(Screenshot grounding data)
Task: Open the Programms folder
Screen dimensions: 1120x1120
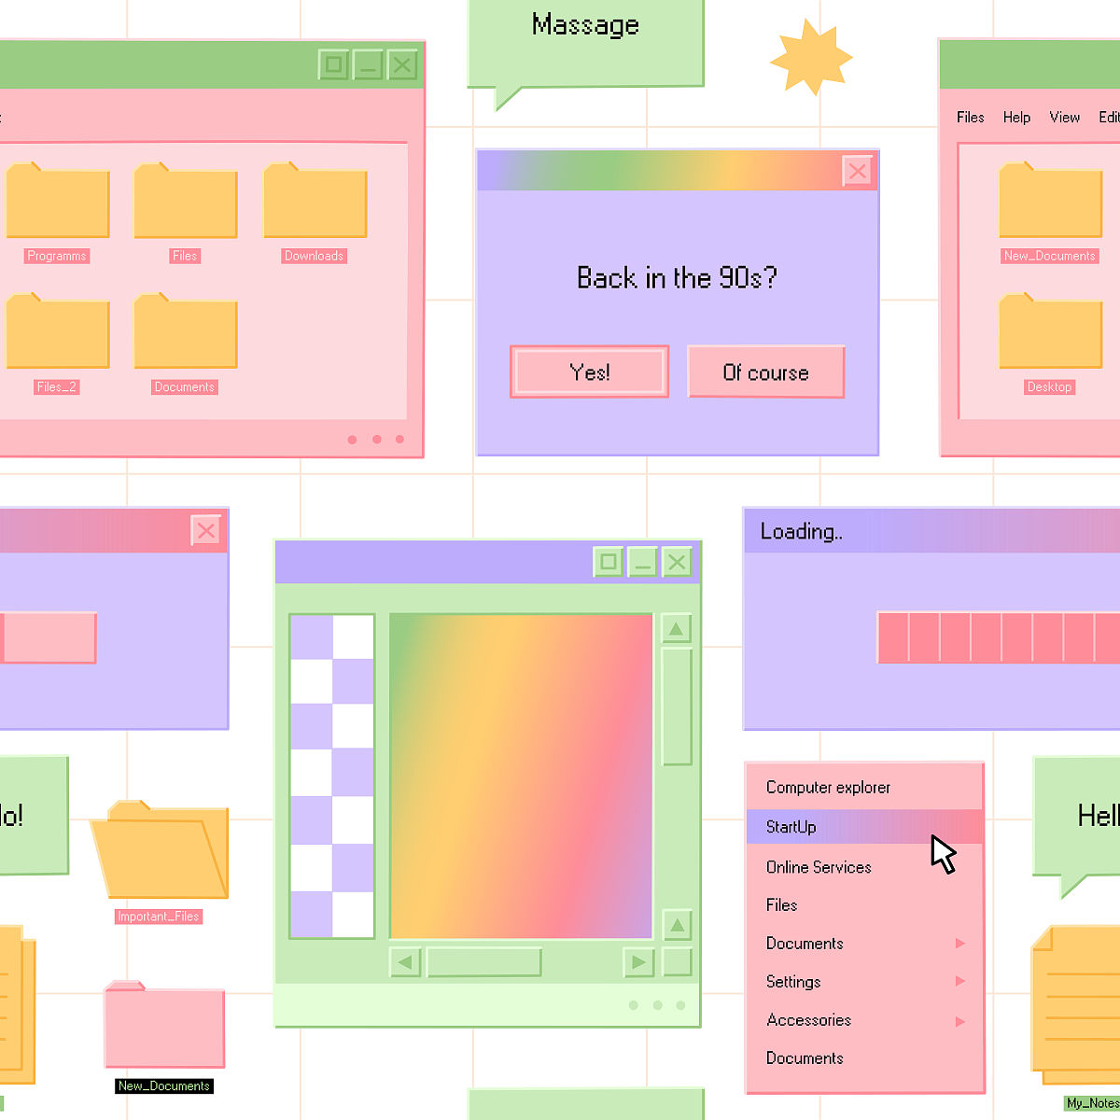Action: pos(58,202)
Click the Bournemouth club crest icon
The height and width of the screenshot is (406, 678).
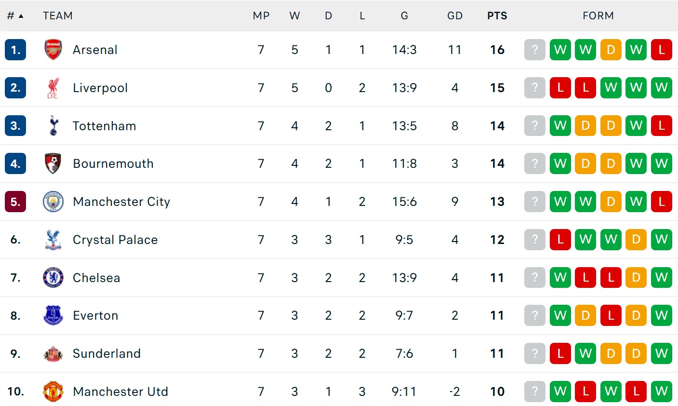pyautogui.click(x=53, y=163)
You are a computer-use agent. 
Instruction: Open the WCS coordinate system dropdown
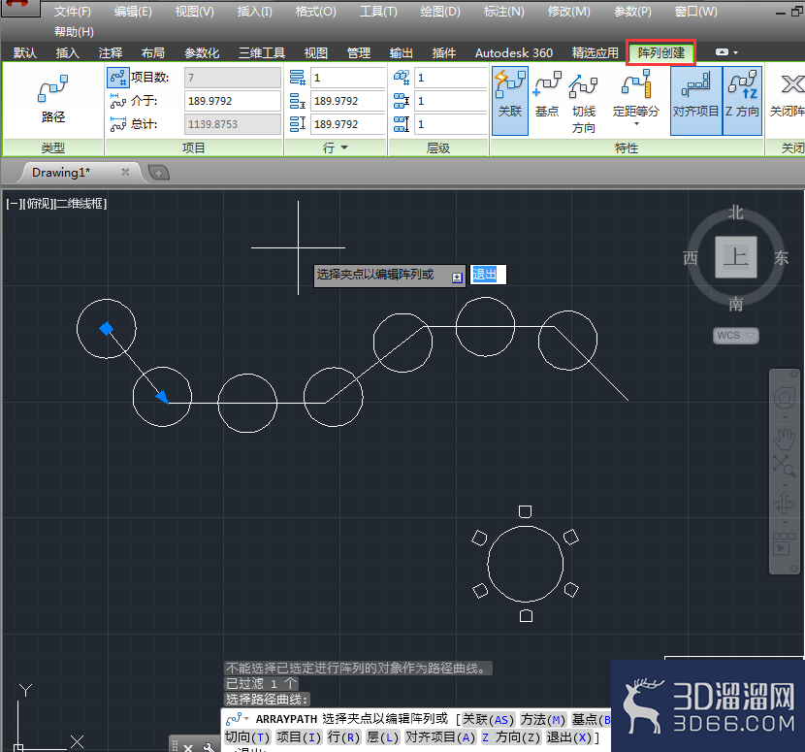(736, 336)
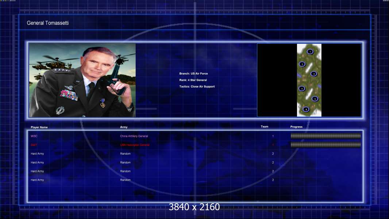Click the Branch: US Air Force text
389x219 pixels.
[x=193, y=74]
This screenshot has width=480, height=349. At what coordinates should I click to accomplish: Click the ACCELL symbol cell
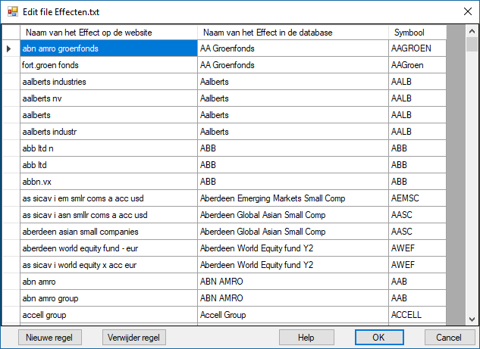click(x=417, y=315)
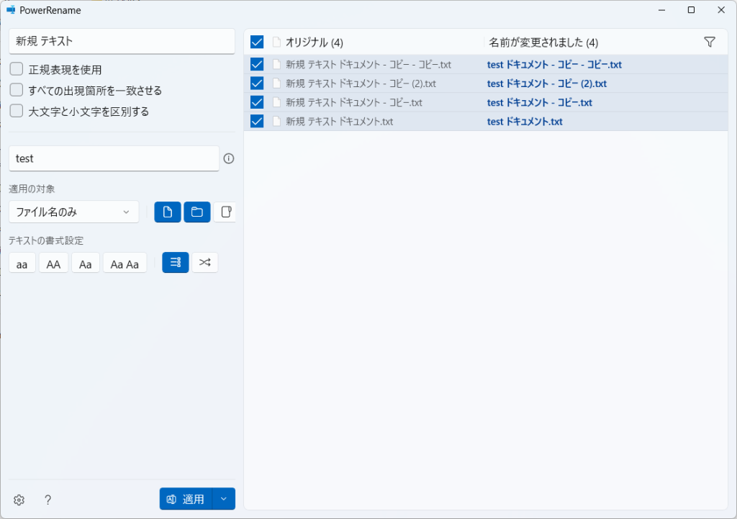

● Your objective
Exactly as written, please copy out the whole set of records, skipping images.

● Output of the task
Task: Open the Programms folder
Screen dimensions: 1120x1120
Action: pos(58,202)
Click the Bournemouth club crest icon
The height and width of the screenshot is (406, 678).
pyautogui.click(x=53, y=163)
You are a computer-use agent. 
Instruction: Open the WCS coordinate system dropdown
(736, 336)
Click the Branch: US Air Force text
389x219 pixels.
[x=193, y=74]
This screenshot has width=480, height=349. At what coordinates should I click to accomplish: Click the ACCELL symbol cell
click(x=417, y=315)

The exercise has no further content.